Creating a game instance
A Game is created from a configuration object. The container element, width, and height are required:
import { Game } from "angry-pixel";
const game = new Game({
containerNode: document.getElementById("app")!,
width: 1920,
height: 1080,
});
The engine creates a <canvas> element inside containerNode with the given width and height.
Configuration
The configuration object (GameConfig) accepts the following options:
| Option | Type | Required | Default | Description |
|---|---|---|---|---|
containerNode | HTMLElement | Yes | — | HTML element where the game canvas is created. |
width | number | Yes | — | Game width in pixels. |
height | number | Yes | — | Game height in pixels. |
canvasColor | string | No | "#000000" | Background color of the canvas. |
physicsFramerate | number | No | 180 | Framerate for physics execution. Allowed values: 60, 120, 180, 240. A higher framerate makes physics more accurate but consumes more resources. |
headless | boolean | No | false | Disables rendering, audio, and input. Intended for game server development. |
debug | object | No | — | Debug visualization options (see below). |
collisions | object | No | — | Collision detection options (see below). |
dependencies | [DependencyName, any][] | No | — | External dependencies accessible through dependency injection. |
Debug options
The debug object enables on-screen debugging aids:
| Option | Type | Default | Description |
|---|---|---|---|
colliders | boolean | false | Draw colliders. |
mousePosition | boolean | false | Show the mouse position. |
textRendererBoundingBoxes | boolean | false | Draw text renderer bounding boxes. |
collidersColor | string | "#00FF00" | Color of the colliders. |
textBoxColor | string | "#0000FF" | Color of the text bounding box. |
textColor | string | "#00FF00" | Color of the debug text. |
textPosition | "top-left" | "top-right" | "bottom-left" | "bottom-right" | "bottom-left" | Position of the debug text. |
Collision options
The collisions object configures collision detection:
| Option | Type | Default | Description |
|---|---|---|---|
collisionMethod | CollisionMethods | CollisionMethods.SAT | Detection method: CollisionMethods.SAT or CollisionMethods.AABB. |
collisionBroadPhaseMethod | BroadPhaseMethods | BroadPhaseMethods.SpatialGrid | Broad phase method: BroadPhaseMethods.SpatialGrid or BroadPhaseMethods.QuadTree. |
collisionMatrix | CollisionMatrix | — | Pairs of collision layers that are allowed to collide. |
import { Game, CollisionMethods, BroadPhaseMethods } from "angry-pixel";
const game = new Game({
containerNode: document.getElementById("app")!,
width: 1920,
height: 1080,
debug: {
colliders: true,
mousePosition: false,
textRendererBoundingBoxes: false,
},
physicsFramerate: 180,
collisions: {
collisionMethod: CollisionMethods.SAT,
collisionBroadPhaseMethod: BroadPhaseMethods.SpatialGrid,
collisionMatrix: [
["player", "enemy"],
["player", "wall"],
],
},
});
Adding scenes
Scenes are registered with addScene.
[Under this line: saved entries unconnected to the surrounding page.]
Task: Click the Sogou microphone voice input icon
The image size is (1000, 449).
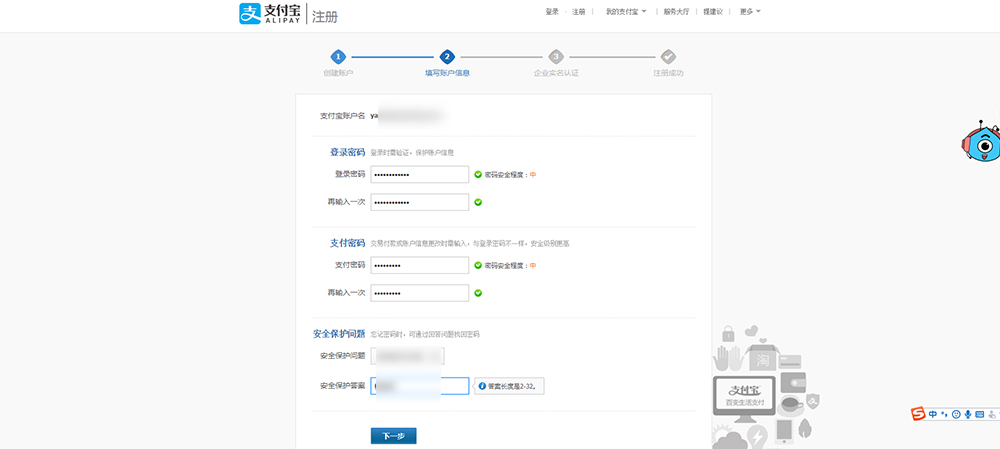Action: coord(968,414)
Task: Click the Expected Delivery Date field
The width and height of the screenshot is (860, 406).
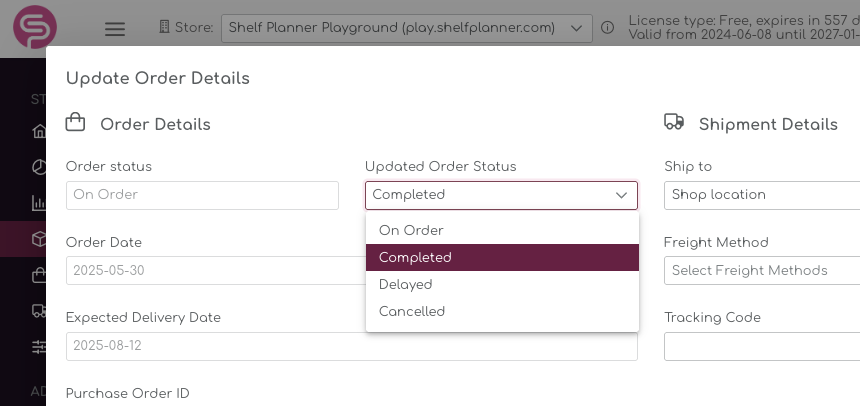Action: click(352, 346)
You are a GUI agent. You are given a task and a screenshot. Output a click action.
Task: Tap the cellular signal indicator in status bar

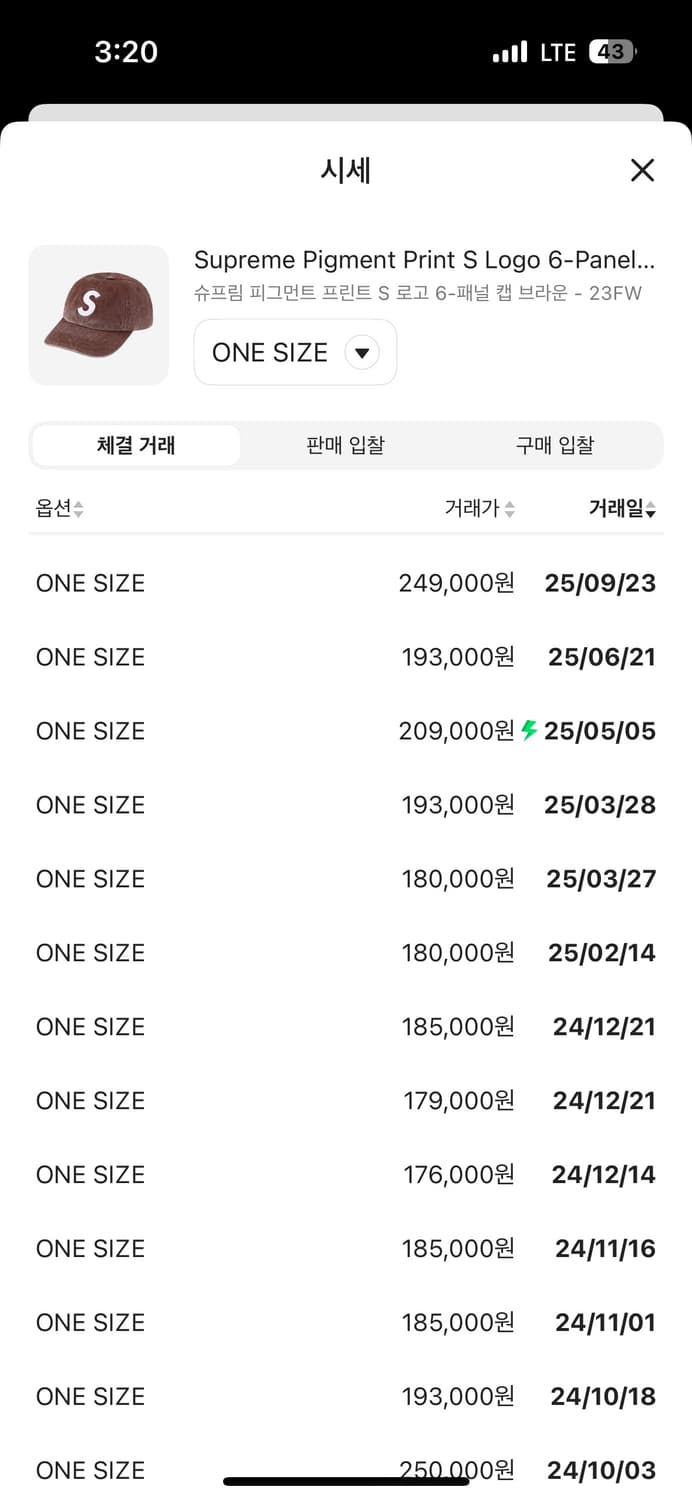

Pass the scene class and a name. The third argument marks it as the opening scene — the one loaded when the game starts:
import { MainScene } from "./scene/MainScene";
game.addScene(MainScene, "MainScene", true);
A game can register multiple scenes, but only one is marked as the opening scene.
Starting and stopping the game
start runs the game loop; stop halts it. The running property reports whether the loop is active.
game.start();
if (game.running) {
game.stop();
}
Registering dependencies
Custom dependencies can be made available through dependency injection. Register a class with addDependencyType, or an existing instance with addDependencyInstance:
game.addDependencyType(MyService);
game.addDependencyInstance(myConfig, "MyConfig");
Dependencies can also be provided up front through the dependencies option in the configuration object.
Headless mode
Setting headless: true disables rendering, audio, and input systems. This mode is intended for running the engine on a server, where no canvas or user input is available.